Objectives: To investigate the role of apparent diffusion coefficient (ADC) as a biomarker reflecting the aggressiveness of upper urinary tract urothelial cell carcinoma (UUT-UCC).
Methods: Thirty-four consecutive patients treated with nephroureterectomy for non-metastatic disease were prospectively enrolled in this study. ADC was compared with clinicopathological variables including Ki-67 labelling index (LI) and cancer-specific survival (CSS).
Results: The overall 3-year CSS rate was 82 % (median follow-up, 36 months). ADC was significantly lower in grade 3 disease than in grades 1-2 disease (P = 0.011) and significantly and inversely correlated with Ki-67 LI (ρ = -0.59, P = 0.0002). Low ADCs (<1.10 × 10(-3) mm(2)/s) were significantly associated with shorter CSS (P = 0.039). Multivariate analysis of preoperative variables identified ADC and MRI-based clinical T stage as independent indicators of shorter CSS; the patients were stratified into high-risk (8 patients with low ADC and at least clinical T3) and low-risk (26 patients with high ADC or not more than clinical T2) groups with 3-year CSS rates of 43 % and 93 % (P = 0.0003).

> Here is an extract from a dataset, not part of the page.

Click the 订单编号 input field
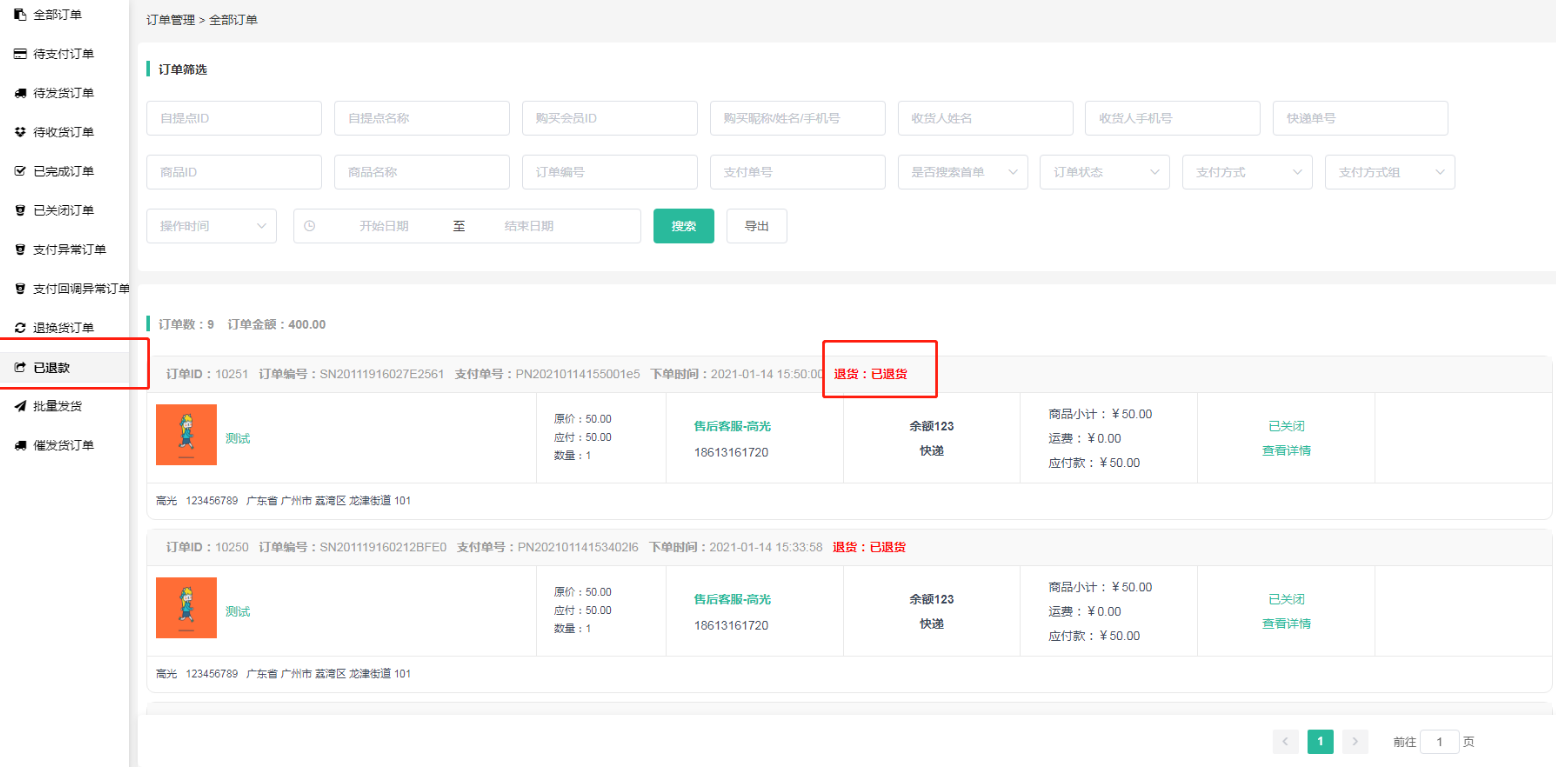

Conclusions: Our preliminary data suggest the potential role of ADC as a quantitative biomarker reflecting the aggressiveness of UUT-UCC. ADC might be useful for preoperative risk stratification of UUT-UCC patients.
Key points: • Diffusion-weighted MRI offers new information about the aggressiveness of urinary tract cancers. • The apparent diffusion coefficient acts as a quantitative biomarker for upper urinary tract cancers. • ADC inversely correlates with immunohistochemical and histological grading of UUT-UCC. • ADC offers a prognosis for UUT-UCC patients treated with nephroureterectomy.